Freitag, 13.08.2004 – Seelenwanderung
Um 08:40 bin ich im Center, verschiebe Daten und bearbeite währenddessen meine Post. Zum Brennen meiner Datensätze erhalte ich leider keine Gelegenheit, weil ich keine Rohlinge mehr habe und der Laden an der Uni geschlossen ist. Ich muss also bei Gelegenheit ins ItoYôkadô fahren und dort welche kaufen.
Dann bin ich mit der Post fertig, aber mit dem Kopieren noch lange nicht. Auch das Lesen im Forum dauert nicht so lange wie meine Datenübertragung vom Download-Computer auf den Brennerrechner, also lese ich, was von „Kevin & Kell“ (up to date) noch übrig ist.
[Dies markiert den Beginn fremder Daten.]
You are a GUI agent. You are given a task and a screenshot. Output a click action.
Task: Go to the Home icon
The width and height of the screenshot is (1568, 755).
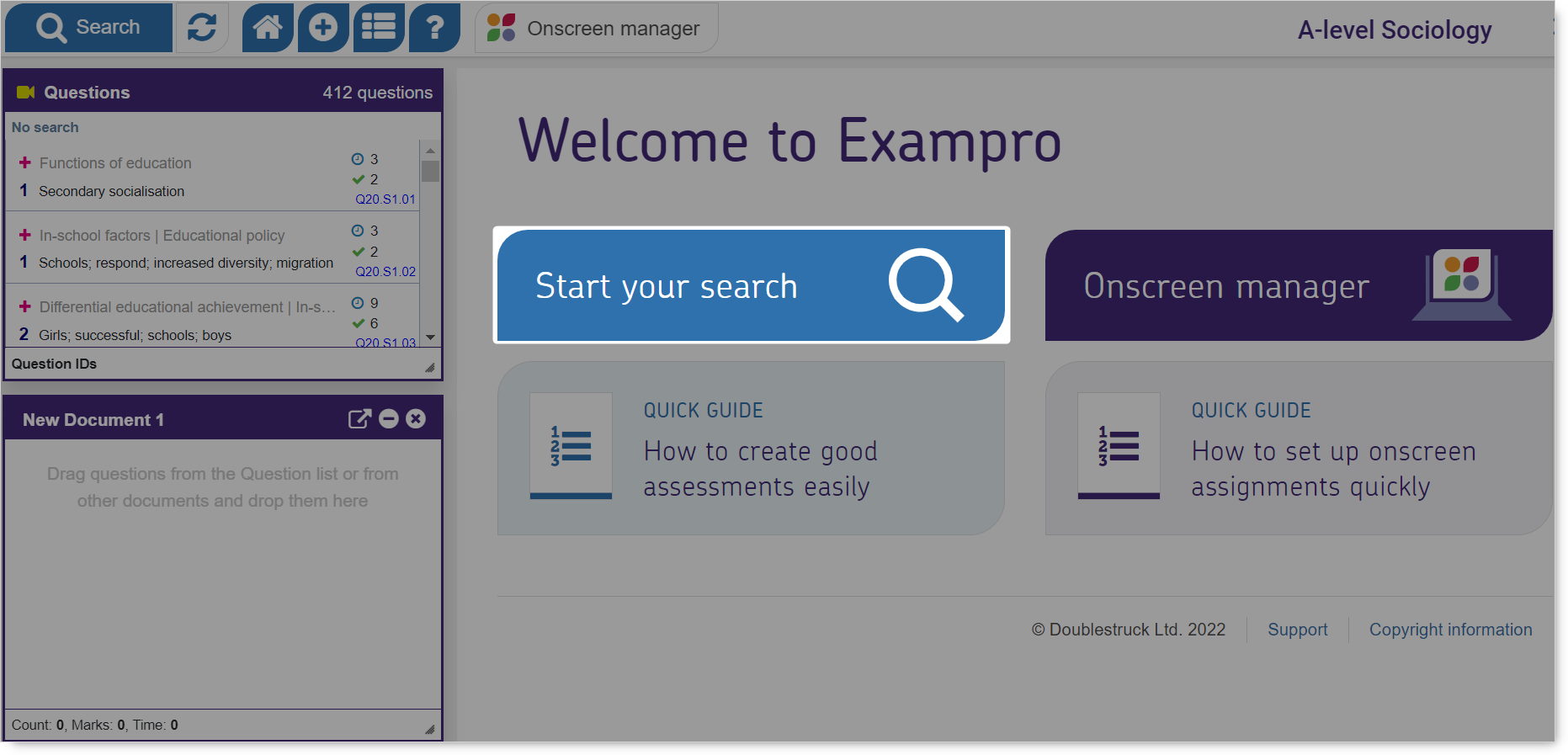pyautogui.click(x=268, y=28)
Mir drängt sich der Verdacht auf, dass diese Geschichte inzwischen einfach zu lange ist. Es werden immer wieder abgedrehte Plots eingeführt, aber das geht mir so langsam zu weit. Auch, dass die Zeit stillsteht, geht mir auf den Wecker. Die dargestellte Familie hat 1995 Nachwuchs bekommen, und der ist bis 2004 nicht älter als ein Jahr geworden. Ähnliches gilt für die anderen Charaktere, z.B. die Kinder, die ja längst mal aus der Highschool raus sein sollten. Ein reichlich unflexibles Konzept… es sollte hat doch irgendwann mal Schluss sein, und sei es eben wegen des steigenden Alters der Charaktere, die aus dem ursprünglich geplanten Konzept herauswachsen. Auch der „Cosby Clan“ hat schließlich das Fortschreiten der Zeit nicht überlebt, trotz Verzögerungstaktiken.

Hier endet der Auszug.